While making up only 2% of the overall mass of the body, the human brain consumes almost 20% of the total energy used while at rest. Furthermore, glucose is the only fuel that can be used by neurons, which make up the majority of brain cells.

The fructose survival pathway alters the metabolism of the brain at the regional level while reducing energy expenditure to conserve glucose for the brain.

In particular, the scientists believe that activating the fructose survival pathway causes the brain’s food-seeking areas to become active. An increase in impulsive and exploratory actions that enable the animal to quickly investigate risky locations promotes this foraging response.

Meanwhile, the foraging response is linked to the inhibition of brain regions, such as those involved in logic, memory, and impulse control, that may decrease foraging activity.

In other words, the aforementioned brain areas involved in cognitive function experience a drop in energy metabolism when the foraging response is activated.

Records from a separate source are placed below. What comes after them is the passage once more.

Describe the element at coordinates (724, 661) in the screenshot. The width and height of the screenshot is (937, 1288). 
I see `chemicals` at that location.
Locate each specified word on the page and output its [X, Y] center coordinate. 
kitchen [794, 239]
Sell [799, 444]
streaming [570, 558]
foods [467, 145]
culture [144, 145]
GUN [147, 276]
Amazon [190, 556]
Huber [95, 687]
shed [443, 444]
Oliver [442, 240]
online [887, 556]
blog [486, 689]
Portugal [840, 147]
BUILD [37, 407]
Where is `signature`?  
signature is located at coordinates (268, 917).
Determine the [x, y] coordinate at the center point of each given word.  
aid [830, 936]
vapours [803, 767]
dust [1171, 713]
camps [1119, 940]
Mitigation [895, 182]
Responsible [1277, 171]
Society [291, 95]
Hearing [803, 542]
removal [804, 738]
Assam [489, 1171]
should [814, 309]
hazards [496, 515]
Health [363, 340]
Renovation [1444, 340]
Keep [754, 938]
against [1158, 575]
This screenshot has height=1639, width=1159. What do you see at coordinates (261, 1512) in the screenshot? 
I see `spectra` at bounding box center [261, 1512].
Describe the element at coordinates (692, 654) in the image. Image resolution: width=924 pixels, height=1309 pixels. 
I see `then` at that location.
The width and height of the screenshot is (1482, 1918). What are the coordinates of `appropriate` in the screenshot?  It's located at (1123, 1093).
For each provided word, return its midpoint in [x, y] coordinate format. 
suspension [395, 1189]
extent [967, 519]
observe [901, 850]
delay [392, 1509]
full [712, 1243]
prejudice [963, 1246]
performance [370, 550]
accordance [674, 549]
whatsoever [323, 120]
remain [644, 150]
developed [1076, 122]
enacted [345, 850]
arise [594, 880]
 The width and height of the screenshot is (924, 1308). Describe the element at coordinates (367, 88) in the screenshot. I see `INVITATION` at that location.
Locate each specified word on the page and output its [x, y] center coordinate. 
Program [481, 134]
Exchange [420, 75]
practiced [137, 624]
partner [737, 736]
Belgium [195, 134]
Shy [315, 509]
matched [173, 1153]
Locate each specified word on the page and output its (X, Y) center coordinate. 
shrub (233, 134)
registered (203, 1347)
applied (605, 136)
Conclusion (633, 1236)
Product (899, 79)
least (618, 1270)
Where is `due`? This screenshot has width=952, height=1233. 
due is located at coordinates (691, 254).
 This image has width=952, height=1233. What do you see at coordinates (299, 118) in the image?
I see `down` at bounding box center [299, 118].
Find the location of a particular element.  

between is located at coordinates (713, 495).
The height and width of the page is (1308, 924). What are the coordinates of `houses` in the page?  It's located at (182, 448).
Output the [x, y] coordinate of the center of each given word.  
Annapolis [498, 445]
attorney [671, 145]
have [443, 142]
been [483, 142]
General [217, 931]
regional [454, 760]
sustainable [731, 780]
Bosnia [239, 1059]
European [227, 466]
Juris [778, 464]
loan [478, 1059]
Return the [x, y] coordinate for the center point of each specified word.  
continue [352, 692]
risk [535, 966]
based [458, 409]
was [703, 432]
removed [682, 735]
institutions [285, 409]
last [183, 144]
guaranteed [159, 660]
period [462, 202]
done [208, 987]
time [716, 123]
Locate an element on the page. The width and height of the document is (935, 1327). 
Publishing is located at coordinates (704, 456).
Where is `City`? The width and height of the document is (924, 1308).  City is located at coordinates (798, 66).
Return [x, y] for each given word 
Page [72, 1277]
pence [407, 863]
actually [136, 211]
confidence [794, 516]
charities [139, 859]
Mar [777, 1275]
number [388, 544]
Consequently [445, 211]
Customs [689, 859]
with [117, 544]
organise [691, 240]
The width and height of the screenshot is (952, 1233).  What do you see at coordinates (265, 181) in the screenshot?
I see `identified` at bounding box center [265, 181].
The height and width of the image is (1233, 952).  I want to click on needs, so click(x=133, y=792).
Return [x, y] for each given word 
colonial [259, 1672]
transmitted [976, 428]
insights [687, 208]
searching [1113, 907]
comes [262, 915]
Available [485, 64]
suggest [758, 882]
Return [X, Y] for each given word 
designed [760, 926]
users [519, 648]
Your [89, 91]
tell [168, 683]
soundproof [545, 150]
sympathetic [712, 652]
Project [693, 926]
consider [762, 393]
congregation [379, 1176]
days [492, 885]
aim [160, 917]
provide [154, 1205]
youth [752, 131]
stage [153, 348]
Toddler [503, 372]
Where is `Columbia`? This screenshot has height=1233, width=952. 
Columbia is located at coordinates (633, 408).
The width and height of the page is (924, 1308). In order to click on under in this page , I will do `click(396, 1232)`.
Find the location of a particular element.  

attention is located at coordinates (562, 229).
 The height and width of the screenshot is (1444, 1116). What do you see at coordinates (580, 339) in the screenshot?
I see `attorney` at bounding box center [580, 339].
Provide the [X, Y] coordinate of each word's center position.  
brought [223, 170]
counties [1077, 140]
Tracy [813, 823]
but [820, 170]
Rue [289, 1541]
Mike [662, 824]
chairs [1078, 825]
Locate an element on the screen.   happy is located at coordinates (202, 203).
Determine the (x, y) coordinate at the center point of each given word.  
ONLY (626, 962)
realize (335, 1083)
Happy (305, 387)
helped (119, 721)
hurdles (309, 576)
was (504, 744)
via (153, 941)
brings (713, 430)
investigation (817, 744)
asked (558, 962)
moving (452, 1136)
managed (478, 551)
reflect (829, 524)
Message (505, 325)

Evidence supporting the role of fructose

The rise in fructose levels in the brain, according to the researchers’ theory, may play a role in the onset of Alzheimer’s disease.

Nevertheless, given that individual fruits only contain a modest amount of fructose and that only 1% to 2% of ingested fructose reaches the brain, this rise is most certainly not attributable to fruit consumption as a whole.

However, it appears that ingestion of foods high in glucose, glycemic index, and salt may be more relevant in raising fructose levels in the brain.

The levels of fructose in the brain could therefore be increased by a diet heavy in salt and carbohydrates. Moreover, the uric acid that is created when fructose breaks down in the periphery can encourage the creation of fructose in the brain.

According to studies, consuming more high-fructose corn syrup or table sugar, foods with a high glycemic index, and salty foods is linked to a higher risk of Alzheimer’s disease.

In line with this, metabolic diseases linked to increased consumption of certain foods, such as obesity, insulin resistance, and diabetes, are also risk factors for Alzheimer’s disease.

The fructose metabolism

According to Dr. Johnson, treating fructose metabolism may be essential for the management or prevention of Alzheimer’s.

The majority of the evidence, he continued, “suggests three characteristic findings in early Alzheimer’s that seem to precede the end-stage presentation: these are the presence of insulin resistance associated with reduced glucose uptake in the brain, the fact that there is mitochondrial dysfunction in the brain, and that there is local inflammation, or “neuroinflammation,” in the brain.

Others are still attempting to cure this condition by administering intranasal insulin or by reducing inflammation. Yet once more, this only addresses the symptoms and not the root problem, according to Dr. Johnson.

Moreover, the metabolism of fructose raises the amounts of uric acid in the brain, which on its own can cause inflammation and memory problems. For instance, memory impairments and hippocampal inflammation are seen in hyperuricemic rats that produce too much uric acid.